(PROBLEM STATEMENT):
Set down exact lines only, from the line with "Task: Click the expand all tree icon" through the last line of the material below, with every picture left out.

(RECORDS SHOWN):
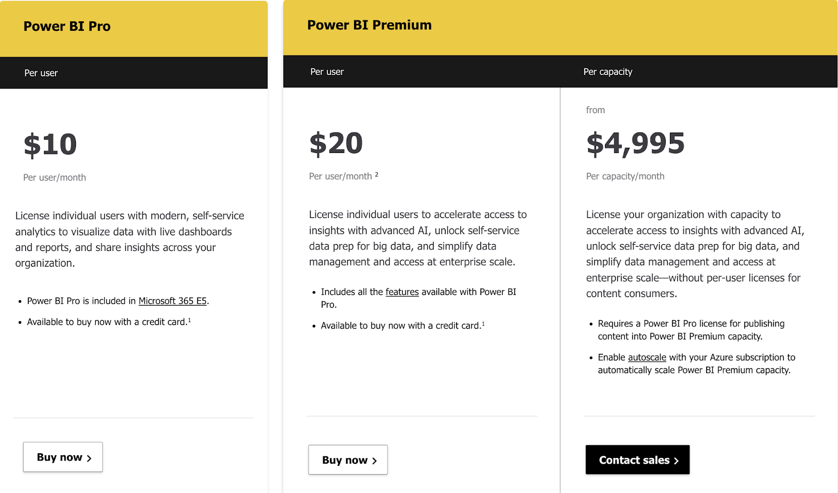The image size is (838, 493).
Task: Click the Contact sales button
Action: tap(637, 459)
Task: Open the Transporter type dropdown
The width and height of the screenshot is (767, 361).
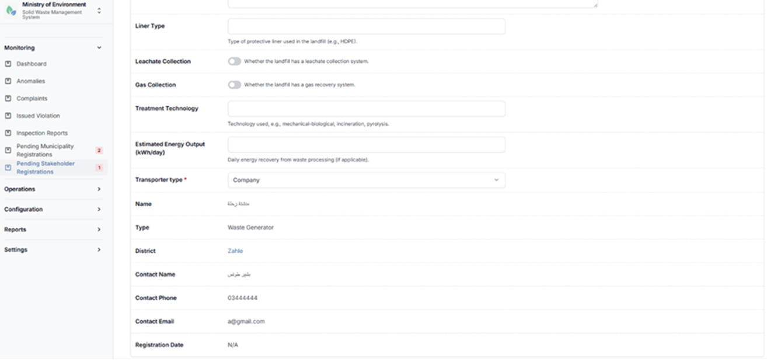Action: [366, 180]
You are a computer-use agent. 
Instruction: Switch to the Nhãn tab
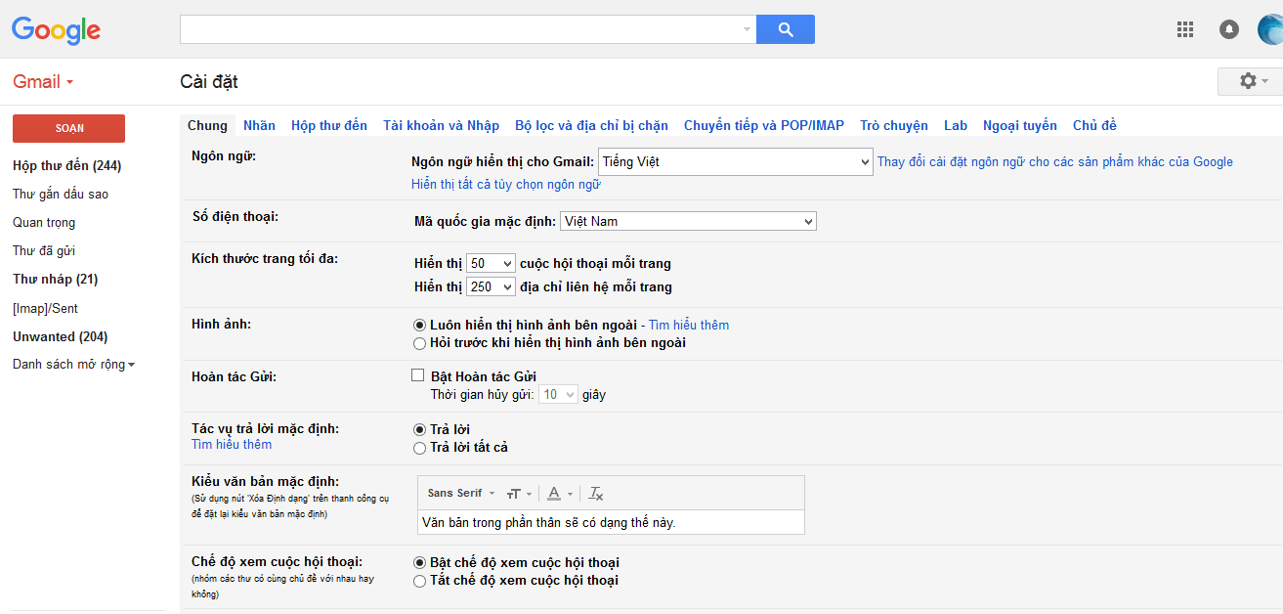tap(259, 125)
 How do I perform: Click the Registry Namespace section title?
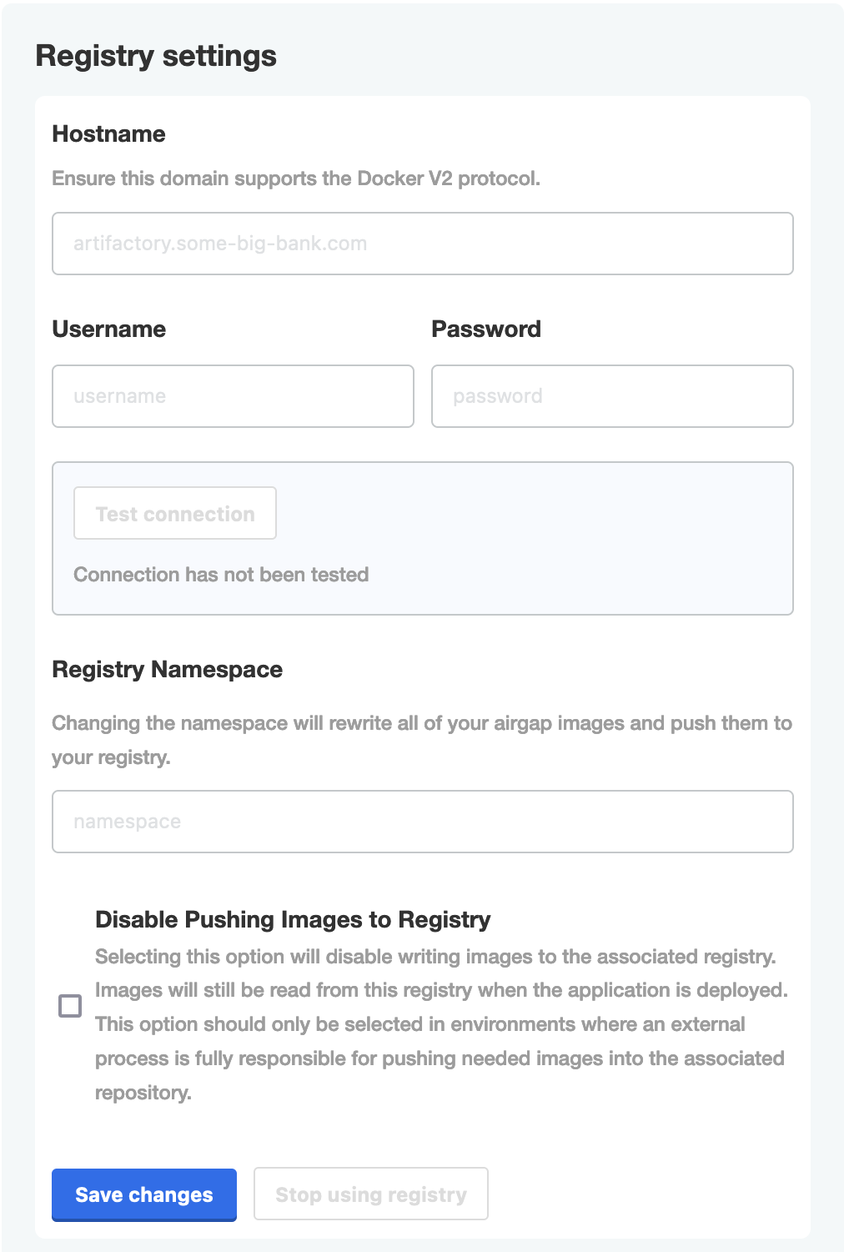click(x=168, y=669)
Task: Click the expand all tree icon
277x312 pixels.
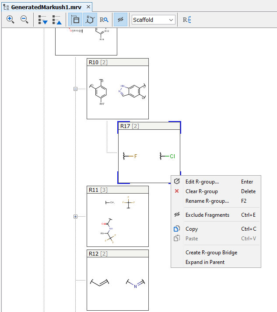Action: pyautogui.click(x=43, y=20)
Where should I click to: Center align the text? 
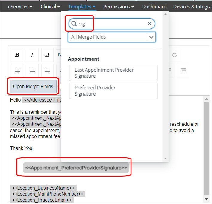pos(32,70)
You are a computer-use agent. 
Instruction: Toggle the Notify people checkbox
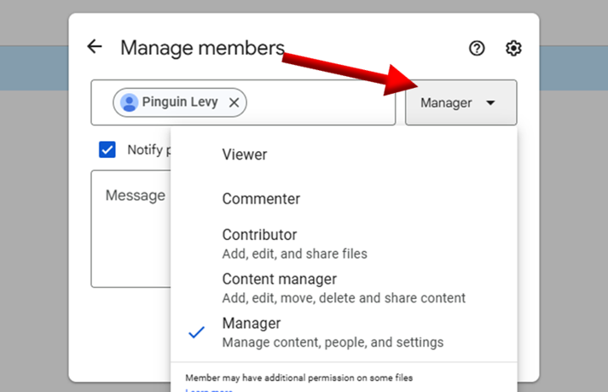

(RESPONSE):
Task: Click the expand all tree icon
277x312 pixels.
Action: pyautogui.click(x=43, y=20)
Where should I click to: Center align the text? 
pos(32,70)
You are a computer-use agent. 
Instruction: Toggle the Notify people checkbox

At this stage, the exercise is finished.